Your task - Return each line of the listing below, unchanged, and omit the images.

___

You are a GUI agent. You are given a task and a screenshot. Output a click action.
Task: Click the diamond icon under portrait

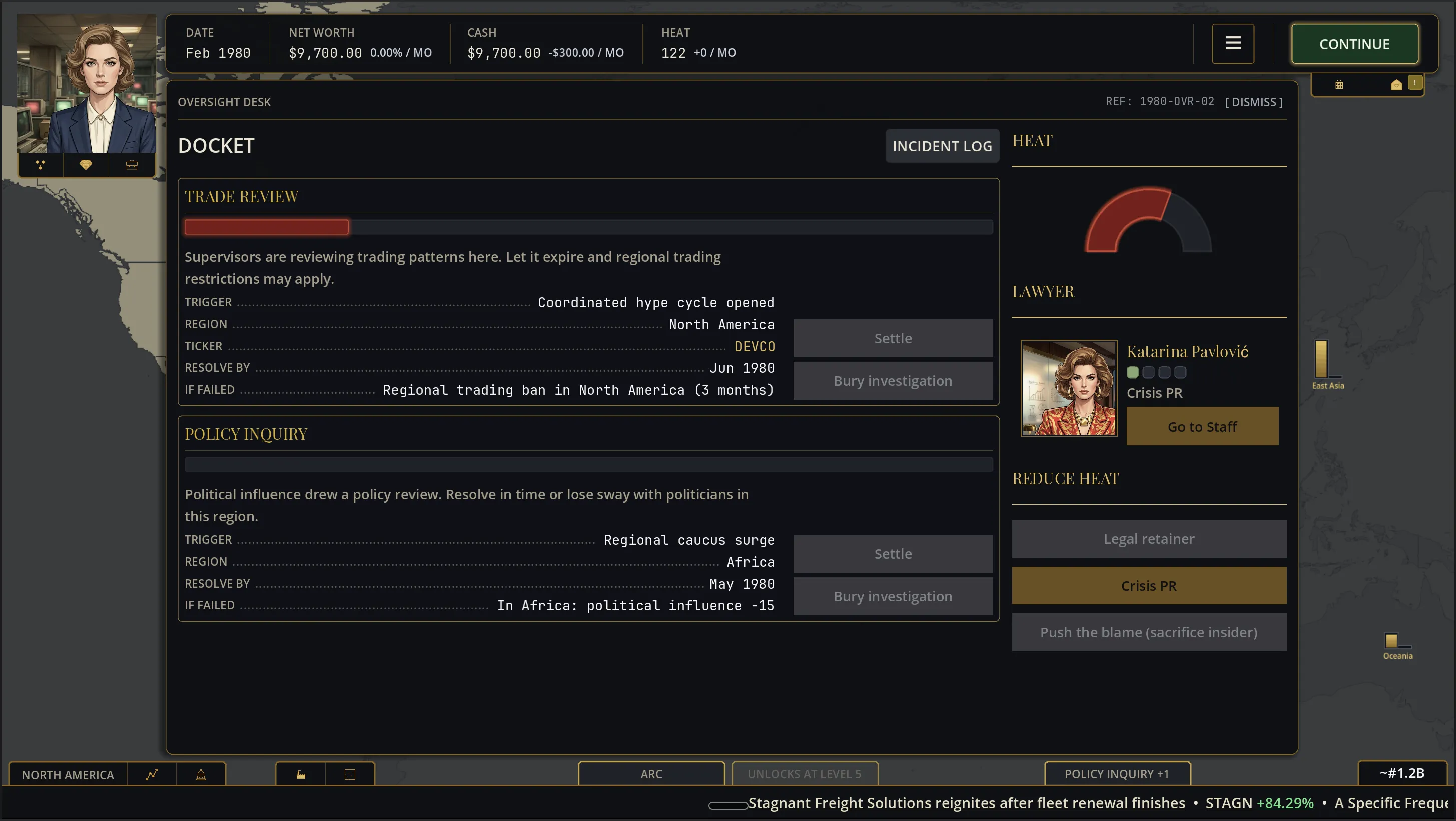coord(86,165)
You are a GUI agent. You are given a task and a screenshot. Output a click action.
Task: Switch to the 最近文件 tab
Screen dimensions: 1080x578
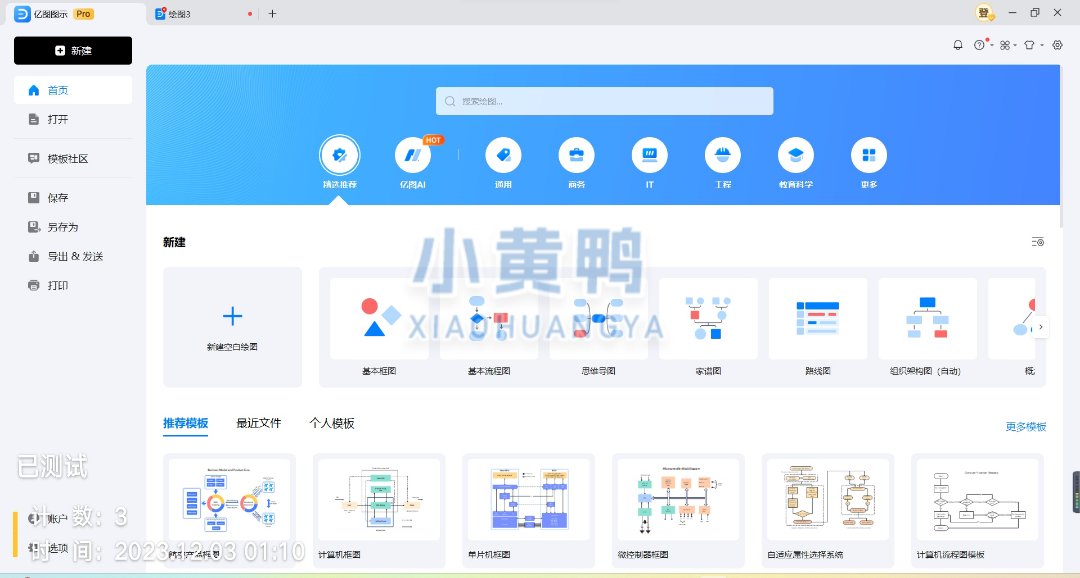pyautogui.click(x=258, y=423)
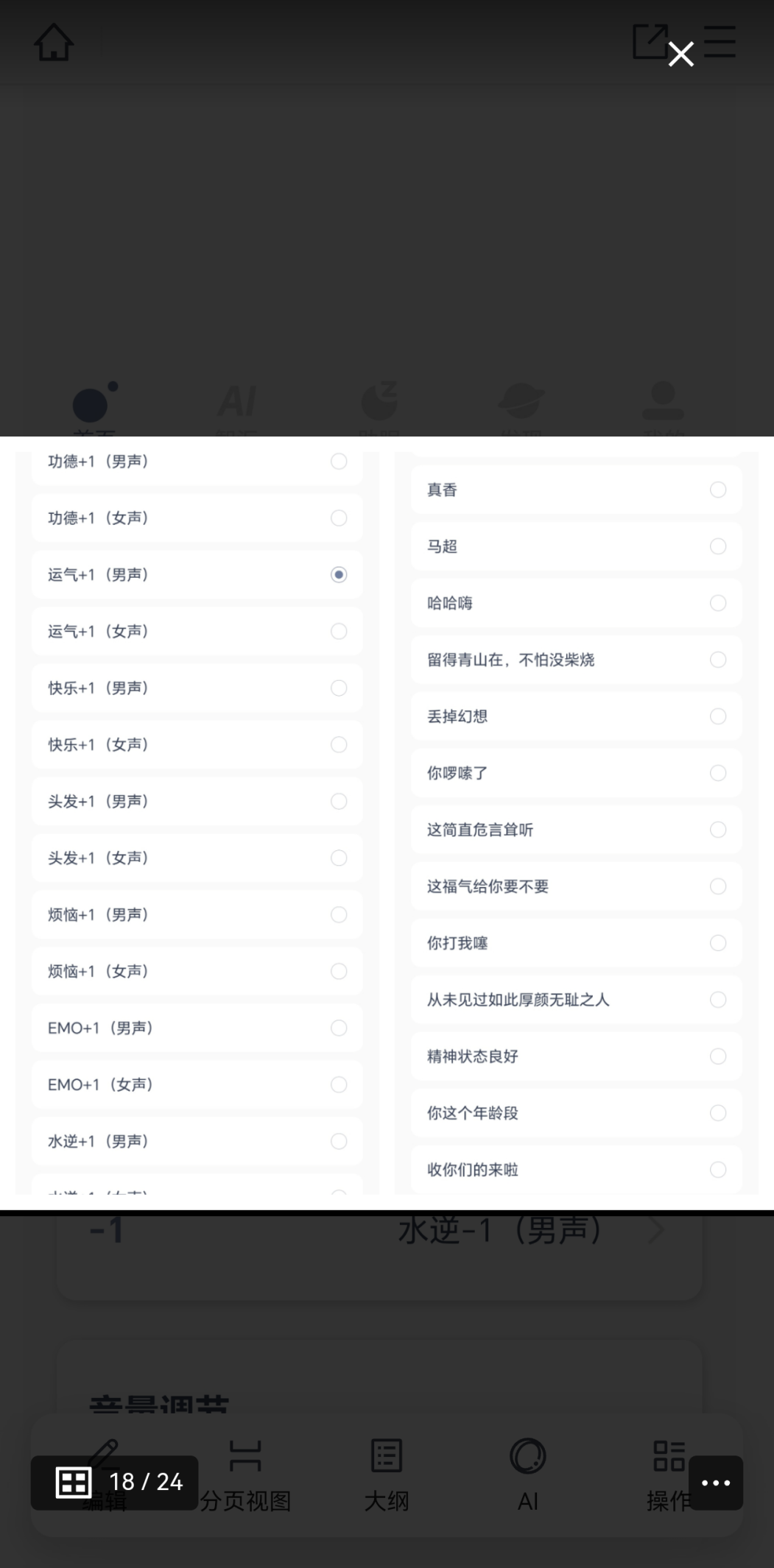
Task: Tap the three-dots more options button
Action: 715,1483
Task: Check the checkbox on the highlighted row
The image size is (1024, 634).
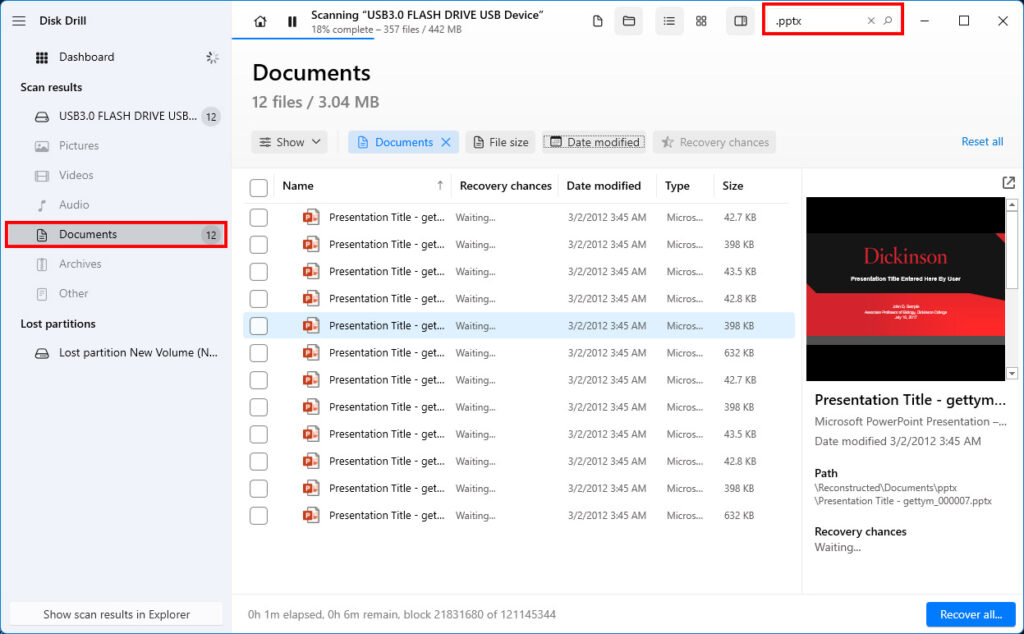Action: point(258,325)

___

Answer space -
You are a GUI agent. You are given a task and a screenshot. Output a click action.
Task: Click the diamond icon under portrait

coord(86,165)
You are a GUI agent. You are given a task and a screenshot. Output a click action.
Task: Switch to the 最近文件 tab
Screen dimensions: 1080x578
pyautogui.click(x=258, y=423)
Task: Tap the three-dots more options button
Action: 715,1483
Task: Check the checkbox on the highlighted row
The image size is (1024, 634).
Action: point(258,325)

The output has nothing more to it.